By Anthony Gottschlich

Staff Writer

Sunday, June 29, 2008

Extras

What's next for Twin Valley site?
  • Dayton Public Schools owns 45 acres of the 100-plus acre property off Wayne Avenue and will begin construction of the new Belmont High School there later this year.
  • Other potential uses, depending on state funding and city zoning requirements, include a small-scale "crisis stabilization" center for the mentally ill and headquarters or operations for various social service agencies.

DAYTON — Its beds empty and its staff packed up, the Dayton area's only public psychiatric hospital closes Monday, June 30, after 153 years in business.

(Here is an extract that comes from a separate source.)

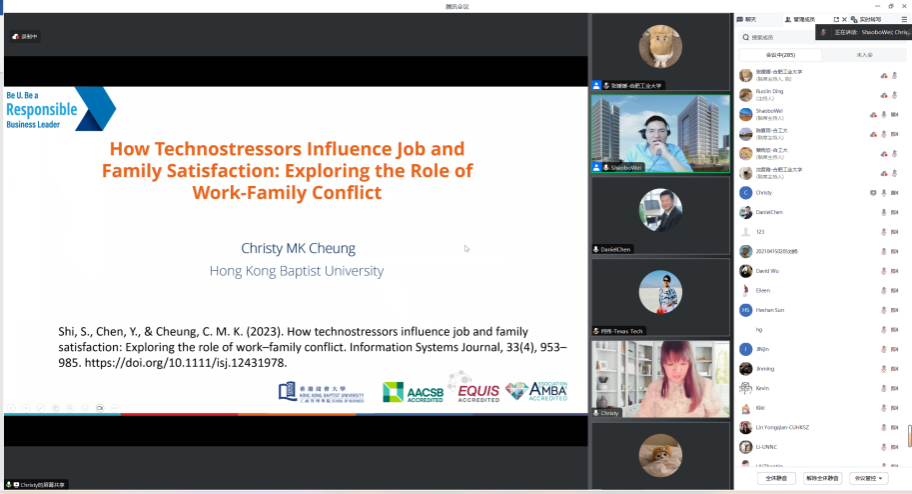Click David Wu's muted microphone icon
Viewport: 912px width, 494px height.
(884, 271)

"It's just very depressing," said Deborah Dietz, volunteer program administrator and 35-year veteran of Twin Valley Behavioral Healthcare on Wayne Avenue, formerly Dayton State Hospital.

Dietz is one of 25 Twin Valley employees retiring with the closing. Of the remaining 175 staffers, 43 were laid off, 30 resigned and some are taking jobs at other state hospitals and agencies, said Trudy Sharp, spokeswoman for the Ohio Department of Mental Health.

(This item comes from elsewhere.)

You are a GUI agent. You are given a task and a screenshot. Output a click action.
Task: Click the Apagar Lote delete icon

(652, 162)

Sharp said 32 of the hospital's 51 long-term patients have moved to Summit Behavioral Healthcare in Cincinnati, the rest to state hospitals in Columbus and Toledo.

"None of them went kicking and screaming," said Jim Chase, a social worker and patient advocate at Twin Valley who is retiring after 32 years. "Most of the patients are pretty resilient. They'll do anything they think is required of them, generally speaking."

The closing follows months of protests and pleas from community leaders, patients' family members and other Twin Valley advocates who tried to convince Gov. Ted Strickland to reverse his January decision to close the 110-bed hospital. But Strickland, a Democrat, would not relent, saying the closing, as well as that of a similar hospital in Cambridge, was needed to help the state avoid a $733 million budget deficit in fiscal 2009, which begins Tuesday.

Twin Valley opened in 1855 as the Southern Ohio Lunatic Asylum with 59 patients and a budget of $4,900. It grew over the years, adding hundreds of acres and changing names several times along the way, to around 1,600 patients in 1969 before the deinstitutionalization movement of the 1970s. The main building later became 10 Wilmington Place, a retirement community.

Looking back on his career at the hospital, Chase said what he liked most about his job "was just being able to talk to patients like they were human beings and knowing they appreciated that."

For Dietz, whose mother worked for 18 years as a beautician at the hospital, it was the employees and volunteers, the "wonderful, caring people that really had the patient's interests at heart."

"That's all they really cared about," Dietz said. "It took a special kind of person to take care of these people and we had the best there was."